FIELD MARK Mark Field is MP for Cities of London and Westminster.

So here we go again!

Yet another ‘last chance saloon’ Eurozone crisis conference. Maybe, just maybe, this Friday’s summit will be the game changer that financial markets so earnestly desire.

In truth, I am still not convinced, in spite of coverage to the contrary, that Angela Merkel has the domestic political capital to drive forward fiscal union. Her electors may warm to the imposition of Germanic economic discipline on southern Europe, but the inflationary consequences of ECB money-printing provide a profound psychological road block. I also suspect her view of ‘fiscal union’ may be markedly different to that of Nicolas Sarkozy.

A brake on this headlong rush towards fiscal Eurozone union, however, may not be such a bad thing for the UK’s national interest. It also stands to make life easier for the Coalition, which is already trying to finesse demands for holding a referendum insofar as these Eurozone developments necessitate the drawing up of a new EU treaty. A fiscal union amongst the seventeen Eurozone nations, even if created at a time of crisis, would almost certainly impose radical economic reform throughout the EU. The skirmishes between the UK and the Franco-German axis over the proposed financial transaction tax would be merely the foretaste to a long battle over London’s pre-eminence in European financial markets.

Moreover, the bypassing of national democratic safeguards implicit in making the Eurozone a single economic unit would surely act as the genesis of severe future strains on the whole structure. Indeed the clear democratic deficit with what is being proposed as the quick-fire solution to the EU’s economic travails unarguably represents the seeds of its future destruction.

More pertinent for the UK in the near term would be the prospect of a superficially more stable Eurozone becoming an apparently safer haven for investors. This would almost certainly lead to a consequent and substantial rise in the cost of UK government borrowing on our ever increasing public debt as this decade proceeds.

The stark fact is that the UK’s craving for stability in the Eurozone is probably better served by an orderly and relatively rapid realignment of the Eurozone. Naturally neither of these essential conditions can be easily achieved. However, the departure of Greece and Portugal – to name two – from the Eurozone (presumably accompanied by an ongoing commitment to support the sale of their gilts for a future period) would send us into unchartered territory in the immediate term. The optimistic scenario is that the Eurozone as a whole would then become more stable, whilst the economies of the departing nations would, courtesy of a massive devaluation, be allowed to become competitive once again. Elusive economic growth returns quickly throughout the EU.

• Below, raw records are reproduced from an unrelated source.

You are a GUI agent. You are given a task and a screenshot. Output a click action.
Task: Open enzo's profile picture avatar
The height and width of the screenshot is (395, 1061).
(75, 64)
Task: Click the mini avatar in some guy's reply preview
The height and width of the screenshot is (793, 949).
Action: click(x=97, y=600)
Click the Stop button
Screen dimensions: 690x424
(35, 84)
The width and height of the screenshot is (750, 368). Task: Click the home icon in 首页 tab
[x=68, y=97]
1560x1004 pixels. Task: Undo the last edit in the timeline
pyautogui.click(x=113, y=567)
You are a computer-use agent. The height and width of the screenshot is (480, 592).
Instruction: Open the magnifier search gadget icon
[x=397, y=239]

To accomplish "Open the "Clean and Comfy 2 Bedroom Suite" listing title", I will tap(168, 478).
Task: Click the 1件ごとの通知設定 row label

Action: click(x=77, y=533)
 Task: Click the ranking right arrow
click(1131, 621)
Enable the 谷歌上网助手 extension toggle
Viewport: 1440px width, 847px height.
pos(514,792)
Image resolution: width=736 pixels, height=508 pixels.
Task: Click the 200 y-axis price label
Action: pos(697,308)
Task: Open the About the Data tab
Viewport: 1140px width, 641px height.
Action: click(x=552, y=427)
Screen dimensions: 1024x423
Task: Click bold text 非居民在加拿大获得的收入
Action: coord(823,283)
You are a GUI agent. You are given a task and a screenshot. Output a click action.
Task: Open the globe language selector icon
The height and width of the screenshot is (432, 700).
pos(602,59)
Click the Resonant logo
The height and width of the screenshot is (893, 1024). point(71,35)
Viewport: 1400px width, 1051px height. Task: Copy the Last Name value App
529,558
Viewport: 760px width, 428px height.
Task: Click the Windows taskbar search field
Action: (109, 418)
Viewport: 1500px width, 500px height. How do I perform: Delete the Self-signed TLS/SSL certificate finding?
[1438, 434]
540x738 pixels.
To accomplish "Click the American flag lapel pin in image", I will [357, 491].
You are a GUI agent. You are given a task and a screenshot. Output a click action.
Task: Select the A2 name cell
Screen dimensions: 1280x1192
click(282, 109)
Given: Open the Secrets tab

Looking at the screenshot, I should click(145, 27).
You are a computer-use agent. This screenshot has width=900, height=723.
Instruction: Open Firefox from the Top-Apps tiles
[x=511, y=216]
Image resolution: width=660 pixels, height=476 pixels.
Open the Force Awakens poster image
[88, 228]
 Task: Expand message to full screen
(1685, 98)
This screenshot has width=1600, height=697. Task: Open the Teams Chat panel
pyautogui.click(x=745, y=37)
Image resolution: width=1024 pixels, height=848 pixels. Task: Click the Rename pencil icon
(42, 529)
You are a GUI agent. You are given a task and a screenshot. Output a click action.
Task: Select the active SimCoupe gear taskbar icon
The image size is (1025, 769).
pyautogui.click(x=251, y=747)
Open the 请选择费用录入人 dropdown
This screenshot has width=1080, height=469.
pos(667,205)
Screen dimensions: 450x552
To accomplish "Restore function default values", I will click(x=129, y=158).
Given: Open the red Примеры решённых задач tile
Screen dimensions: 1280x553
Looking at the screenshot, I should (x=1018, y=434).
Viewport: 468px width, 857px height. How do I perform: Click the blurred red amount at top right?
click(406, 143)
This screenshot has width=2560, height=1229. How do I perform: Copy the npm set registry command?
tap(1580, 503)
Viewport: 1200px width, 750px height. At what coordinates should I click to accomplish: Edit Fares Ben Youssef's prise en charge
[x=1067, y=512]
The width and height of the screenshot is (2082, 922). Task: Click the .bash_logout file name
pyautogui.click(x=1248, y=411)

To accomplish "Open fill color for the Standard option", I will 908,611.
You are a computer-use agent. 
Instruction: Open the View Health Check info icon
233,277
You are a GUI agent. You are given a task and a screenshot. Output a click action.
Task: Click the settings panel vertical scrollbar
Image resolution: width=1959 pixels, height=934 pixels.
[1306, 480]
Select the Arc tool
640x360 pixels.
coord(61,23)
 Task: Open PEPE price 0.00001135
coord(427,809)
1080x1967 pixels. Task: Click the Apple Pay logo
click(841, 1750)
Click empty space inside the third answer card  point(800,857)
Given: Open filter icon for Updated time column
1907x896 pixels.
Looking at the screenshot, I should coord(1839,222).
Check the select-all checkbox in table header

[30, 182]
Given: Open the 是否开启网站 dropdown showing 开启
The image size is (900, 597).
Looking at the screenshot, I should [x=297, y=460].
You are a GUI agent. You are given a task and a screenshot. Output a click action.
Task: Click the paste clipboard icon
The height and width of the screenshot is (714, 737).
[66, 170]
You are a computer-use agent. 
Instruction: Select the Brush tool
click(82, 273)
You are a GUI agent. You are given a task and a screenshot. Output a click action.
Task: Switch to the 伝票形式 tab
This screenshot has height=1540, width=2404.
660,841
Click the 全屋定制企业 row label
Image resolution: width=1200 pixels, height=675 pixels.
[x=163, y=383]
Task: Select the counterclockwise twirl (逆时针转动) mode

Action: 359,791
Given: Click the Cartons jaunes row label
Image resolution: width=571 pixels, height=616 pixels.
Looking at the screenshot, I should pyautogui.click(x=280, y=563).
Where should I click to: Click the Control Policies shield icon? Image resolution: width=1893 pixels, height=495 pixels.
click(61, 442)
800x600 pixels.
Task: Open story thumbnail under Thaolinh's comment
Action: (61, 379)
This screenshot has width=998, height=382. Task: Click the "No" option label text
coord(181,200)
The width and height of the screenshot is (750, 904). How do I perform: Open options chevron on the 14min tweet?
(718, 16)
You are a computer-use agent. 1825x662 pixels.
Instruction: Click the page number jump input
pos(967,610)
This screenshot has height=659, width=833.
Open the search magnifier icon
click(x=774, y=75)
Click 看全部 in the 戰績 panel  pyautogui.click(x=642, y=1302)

Adopting this path would certainly not come without risk; nevertheless I suspect that opponents of a break-up are considerably exaggerating the Armageddon scenario that might follow from a relatively orderly fracturing of the seventeen-strong Eurozone.

Sadly the frenzied continental summitry this week is unlikely seriously to turn its mind to options other than fiscal union (whatever that term may mean). It is not the first time we on this side of the Channel should be uneasy that the activities of core Eurozone members are so manifestly at odds with the British national interest.